Наконец я приехал и утром пораньше отправился в театр. Надо же подготовиться к съемкам... В то время никаких мобильных не было. Я вышел из дома, не подозревая, что дома телефон разрывается. Меня пытались предупредить, чтобы я ни в коем случае не появлялся, потому что Бергман совсем не в духе. Только не в это утро! Но именно в это утро я и пришел в театр. Огляделся, увидел два лифта, большой и маленький. Выбрал маленький, в который уже вошла уборщица, маленькая турчаночка. Нажимаю кнопку, и тут дверь распахивается и в лифт, как ураган, влетает Бергман. Я ему радостно так говорю: "Доброе утро, я ваш новый фотограф Бенгт". Он меня просто испепелил взглядом и начал с ходу орать. Короче, ураган бушевал на полутора квадратных метрах лифта. И без того крохотная уборщица стала просто испаряться на глазах. Я в свою очередь страшно разозлился. "Это чертовски теплое приветствие человеку, с которым вы, возможно, будете работать вместе очень долго", - сказал я Бергману. И он вдруг остановился и сказал: "Прости, Бенгт, добро пожаловать. Я не сержусь на тебя. Увидимся в репетиционном зале".

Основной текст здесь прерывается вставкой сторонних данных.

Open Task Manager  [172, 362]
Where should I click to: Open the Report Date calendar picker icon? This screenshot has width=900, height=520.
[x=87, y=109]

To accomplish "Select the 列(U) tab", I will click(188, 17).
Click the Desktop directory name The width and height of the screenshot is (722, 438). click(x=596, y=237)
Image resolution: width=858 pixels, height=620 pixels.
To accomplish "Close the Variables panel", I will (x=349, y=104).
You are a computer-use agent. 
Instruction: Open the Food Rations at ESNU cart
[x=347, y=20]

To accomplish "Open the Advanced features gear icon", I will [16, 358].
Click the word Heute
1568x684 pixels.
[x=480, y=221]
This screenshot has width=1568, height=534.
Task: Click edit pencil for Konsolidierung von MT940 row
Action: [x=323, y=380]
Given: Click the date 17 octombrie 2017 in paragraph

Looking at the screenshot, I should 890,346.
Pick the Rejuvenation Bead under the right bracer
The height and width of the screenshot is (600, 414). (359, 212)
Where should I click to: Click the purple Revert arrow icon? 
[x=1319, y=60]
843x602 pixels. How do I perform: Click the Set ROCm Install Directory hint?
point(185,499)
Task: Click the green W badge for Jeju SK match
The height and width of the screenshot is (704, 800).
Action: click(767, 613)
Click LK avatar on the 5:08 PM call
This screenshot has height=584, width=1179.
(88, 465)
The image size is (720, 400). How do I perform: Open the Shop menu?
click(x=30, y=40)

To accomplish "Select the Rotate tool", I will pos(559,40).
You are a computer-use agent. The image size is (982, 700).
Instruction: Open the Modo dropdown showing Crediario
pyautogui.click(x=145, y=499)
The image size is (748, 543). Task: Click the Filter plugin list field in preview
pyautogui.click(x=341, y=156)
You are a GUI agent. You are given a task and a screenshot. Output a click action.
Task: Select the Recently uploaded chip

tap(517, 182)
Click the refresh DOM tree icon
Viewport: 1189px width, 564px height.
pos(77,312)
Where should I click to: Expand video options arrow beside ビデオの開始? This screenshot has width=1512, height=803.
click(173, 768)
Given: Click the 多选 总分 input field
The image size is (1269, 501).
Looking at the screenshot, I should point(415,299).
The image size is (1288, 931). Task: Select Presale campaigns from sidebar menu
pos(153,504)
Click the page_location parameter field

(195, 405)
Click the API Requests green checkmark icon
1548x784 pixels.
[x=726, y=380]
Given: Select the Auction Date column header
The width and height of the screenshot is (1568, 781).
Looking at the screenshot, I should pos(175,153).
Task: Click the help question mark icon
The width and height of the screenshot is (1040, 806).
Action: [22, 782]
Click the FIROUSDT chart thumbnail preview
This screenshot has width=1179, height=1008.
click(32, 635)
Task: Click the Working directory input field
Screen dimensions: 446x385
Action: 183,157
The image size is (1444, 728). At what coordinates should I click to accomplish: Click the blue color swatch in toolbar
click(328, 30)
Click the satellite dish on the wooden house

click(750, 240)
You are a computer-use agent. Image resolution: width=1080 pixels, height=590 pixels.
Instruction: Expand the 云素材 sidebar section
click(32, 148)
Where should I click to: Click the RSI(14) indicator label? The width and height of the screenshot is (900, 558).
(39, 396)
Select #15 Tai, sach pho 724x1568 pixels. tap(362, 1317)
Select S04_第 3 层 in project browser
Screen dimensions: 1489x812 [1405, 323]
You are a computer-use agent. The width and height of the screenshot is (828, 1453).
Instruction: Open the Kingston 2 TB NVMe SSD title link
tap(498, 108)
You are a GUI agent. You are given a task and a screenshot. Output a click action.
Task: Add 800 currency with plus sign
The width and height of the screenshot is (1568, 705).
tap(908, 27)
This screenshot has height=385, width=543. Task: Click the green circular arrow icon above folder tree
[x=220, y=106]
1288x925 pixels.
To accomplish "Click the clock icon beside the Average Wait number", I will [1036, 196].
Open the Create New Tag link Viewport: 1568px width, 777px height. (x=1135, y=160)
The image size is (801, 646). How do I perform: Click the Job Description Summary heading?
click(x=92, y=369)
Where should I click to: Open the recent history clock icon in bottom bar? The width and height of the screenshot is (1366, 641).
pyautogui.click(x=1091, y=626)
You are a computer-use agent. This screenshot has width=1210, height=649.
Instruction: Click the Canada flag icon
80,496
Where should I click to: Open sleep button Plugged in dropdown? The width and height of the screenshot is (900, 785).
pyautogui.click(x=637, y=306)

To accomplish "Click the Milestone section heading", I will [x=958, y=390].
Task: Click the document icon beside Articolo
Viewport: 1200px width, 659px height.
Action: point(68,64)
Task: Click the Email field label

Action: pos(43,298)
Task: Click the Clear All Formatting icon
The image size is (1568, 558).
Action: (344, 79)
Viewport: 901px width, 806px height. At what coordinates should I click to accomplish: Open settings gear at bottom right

После этого дня двери для меня были открыты. Иногда репетиции были напряженными, актеры плакали, но я мог оставаться. Если я подходил слишком близко, он мог просто обернуться и посмотреть на меня - я отодвигался подальше. Я был как муха - повсюду. Ни одного резкого слова за 20 лет.
Были ли ситуации, когда он контролировал фото?
Да. Он всегда выбирал снимки, которые предназначались для театра и прессы. По крайней мере, в моем случае мы выбирали вместе. Снимки, где он был снят, Бергман обычно просил не использовать. Потом, правда, махнул рукой: ну, ладно, эти вроде ничего. Это не цензура. Просто он хотел быть уверенным, что использованы лучшие фотографии.
Каков был принцип отбора?
Ему нравились драматические фотографии, где в центре - действие. Как-то он мне сказал: "Бенгт, теперь я не снимаю фильмы, у меня нет крупных планов. Мой close up - это твоя съемка актеров на сцене". Это была шутка, конечно. Но крупные планы он действительно любил. Он тяготел к миру кино, даже когда работал в театре. В театре режиссер сидит в 25 метрах от сцены. А когда я приносил крупные планы игры на сцене, он смотрел внимательно, а потом мог сказать актрисе: "Ты должна быть помягче с героем".
На вас как фотографа влияли фильмы Бергмана?
Нет. Когда я студентом смотрел его фильмы, они мне казались слишком трагичными. В 1960-е в Швеции Бергмана не считали гением. Это потом люди стали говорить, что он изменил их взгляд на жизнь. Это теперь без трехчасовой версии "Фанни и Александр" по шведскому ТВ рождество не рождество. А раньше его и в киношколах не знали.
Если попытаться описать Бергмана в двух словах, то что бы вы сказали?
Он был просто помешан на контроле. Он контролировал все. Текст, актеров, пресс-материалы. Он был добр с нами. Потому что каждый был важен. И каждый это чувствовал Ты просто из шкуры вылезал, стараясь все сделать как можно лучше. Конечно, если ты пытался схалтурить, знаете, улизнуть пораньше, то получал по полной. Тогда провинившийся ворчал: "Этот ужасный старикан вечно все хочет держать под контролем". Но зато потом он никогда не винил никого, если что-то было не так. Никогда не говорил: "Ну, этот пресс-релиз (или фотография, или декорация, или костюм) мог бы быть получше". Он всю ответственность брал на себя.
А главное - с ним было потрясающе весело работать. Это стоило всего - и несостоявшегося профессорства, и разрушенной семейной жизни. Работа в театре, тем более с Бергманом, это и была жизнь!